Неожиданно для себя я частично понял причину скверного настроения приятеля и подлил масла в огонь:
— По-моему, Соснов скорее был пассивной стороной, чего не могу сказать о другой стороне.
— Не говори гадостей о Наде! Моя Надя яркая, как павлин, за ее перья я отдам жизнь. А если надо, то и Соснову сосчитаю ребра.
— У тебя губа не дура! Знал, что клевать.
— А у самого когти не увязли? Будь я помоложе, околачивался бы всю жизнь под окном Арины.
— Если бы я, как ты, разумел под любовью похоть, то тогда все легко; и, пожалуй, отпустил бы себе клюв, как у дятла. Но мы с тобой по-разному смотрим на любовь и хотим ее по-разному. Влюбленный всегда ненормален. Как на дрожжах, растет его самомнение, ему кажется — он непогрешим, хорош и красив собой, воздух вокруг чист и сладок, мир преданным псом свернулся у его колен. Необузданное желание уже не довольствуется землей, подавай ему к ногам из-за облачных высот еще не открытую планету! Готов он воевать с небом, свалить к стопам любимой подвиг за подвигом и все для того, чтобы стать чтимой величиной, а в результате — величие с гулькин нос: он не властен даже над тем немногим, что легко дается другим. Несоответствие воображения и действительности — хочу и не имею! — приводит к душевному расстройству, мутит разум, уводит от активной деятельности.
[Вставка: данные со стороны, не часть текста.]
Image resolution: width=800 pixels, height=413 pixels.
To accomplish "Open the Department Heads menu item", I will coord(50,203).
Сколько одержимых, и как всегда не настоящим чувством, калечили себе и другим жизнь? Поэтому, если хочешь остаться истинным человеком, бойся ошибиться в чувстве.
Звягинцев махнул рукой:
— Слишком мрачная картина. Так, пожалуй, и я откажусь от Нади.
— Торопись. Сегодня это еще возможно, завтра — будет поздно: она бросит тебя.
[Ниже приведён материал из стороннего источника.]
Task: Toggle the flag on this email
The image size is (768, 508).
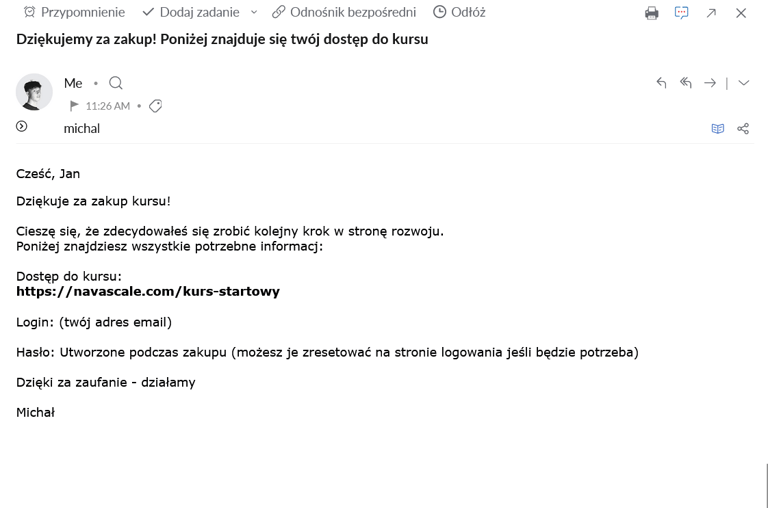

— Ну, нет уж, дудки! Как-нибудь удержу эту позицию. А вообще полмира баб и мужиков не чают друг в друге души, проходят вместе жизнь, радуются. Что ж, по-твоему, это пустяки — страдание, мука?
— Нет.
— Тогда что же?
— Счастливая случайность.
— Испытай судьбу, может, Арина — тот человек, кого ты должен встретить; может, тоже счастливая случайность.
— Я встречу Соснова и выложу, как ты меня травишь, — сказал я. — Ведь он от Арины без ума! Кстати, ты ему тоже внушал: «Соснов, не будь дураком, обрати внимание на Арину».
Звягинцев искренне захохотал:
— Откуда ты знаешь? Я тебе, по-моему, ничего не рассказывал.
— Сводник номер один! Соснову я обязательно тебя раскупорю.
— От друзей можно ждать всякого свинства.
— Заюлил, капитан?
— Я просто благоразумен, лишнее беспокойство портит нервы.
— Значит, Соснов увяз там крепко? И как, пользуется взаимностью?